#### [Set tasks]
- a) In the Moonraker trivia page, why were the production designers fortunate about their Space Shuttle design? Answer in one to three sentences.
- b) Put this sentence from the Moonraker trivia page into Spanish: "There are no Mayan pyramids in the Amazon rainforest."
- c) Write the next part of the Moonraker trivia and quotes page, picking up after its final line.

#### [Passage provided]
Is It Worth Staying Through End Credits?

    The end credits claim to have filmed the movie in "outer space", but this is "utter bullcrap".

Intermission! [some sources: IMDb]

    Final Bond film (to date) to feature James Bond's second signature theme song, the 007 Theme.

    The only Roger Moore Bond film where he does not draw his Walther PPK.

    Despite the previous 007 film telling us that James Bond will return in For Your Eyes Only, producer Broccoli choose Moonraker as the next installment after the success of Star Wars.

    Except for a few brief close-ups, the entire sequence of Bond, Jaws and the pilot falling from the plane with Bond and the pilot fighting for a single parachute was actually shot in free-fall.

    Final appearance of actor Bernard Lee as M. He portrayed M in the first 11 James Bond films. Bernard Lee passed away in January 1981.

    In order to create the final shot in which the space station is destroyed, the visual effects crew locked themselves in the studio and shot the model of the space station to pieces using shotguns.

    When work on the film began, NASA had in fact not yet officially "finalized" the design of the Space Shuttle. Fortunately for the production designers, there were subsequently no visible changes made to the shuttle's design, making their rendering of it accurate.

    There are no Mayan pyramids in the Amazon rainforest.

Groovy Quotes

    Goodhead: You know him?
    James Bond: Not socially. His name's Jaws, he kills people.

    Drax: Mr. Bond, you persist in defying my efforts to provide an amusing death for you.

    Miss Moneypenny: Why are you so late, James?

#### [Raw data]

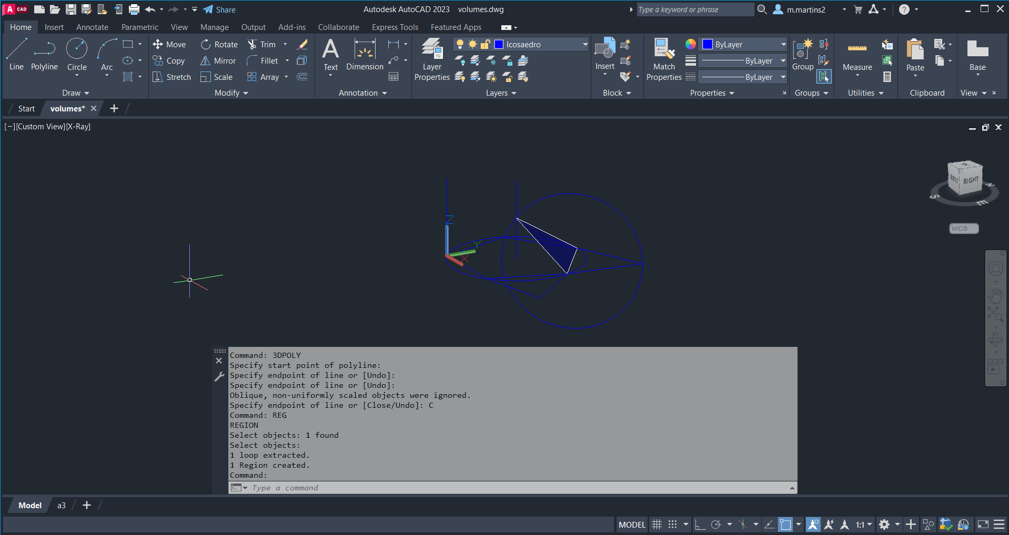
Task: Select the Line drawing tool
Action: pos(16,54)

#### [Answers by task]
- a) NASA had not yet officially finalized the Space Shuttle's design when work on the film began. Afterward, NASA made no visible changes to the design, so the production designers' rendering of the shuttle turned out to be accurate.

- b) No hay pirámides mayas en la selva amazónica.

- c)
    James Bond: I fell out of an airplane without a parachute. Who's in there?
    Miss Moneypenny: Q and the Minister of Defense.
    James Bond: You don't believe me do you?
    Miss Moneypenny: No.

    Drax: Why did you break up the encounter with my pet python?
    James Bond: I discovered it had a crush on me.

    Drax: James Bond. You appear with the tedious inevitability of an unloved season.

    Minister of Defence: My God, what's Bond doing?
    Q: I think he's attempting re-entry, sir.

    Drax: You missed, Mr. Bond.
    [a sniper falls from a tree]
    James Bond: Did I?

    Goodhead: Come on, Mr. Bond. A 70-year-old can take 3 G's.
    James Bond: Well, the trouble is there's never a 70-year-old around when you need one.

    Drax: Frederick Gray! What a surprise. And in distinguished company, all wearing gas masks. You must excuse me, gentlemen, not being English, I sometimes find your sense of humor rather difficult to follow.

    Jaws: Well, here's to us.

    James Bond: Take a giant step back for mankind.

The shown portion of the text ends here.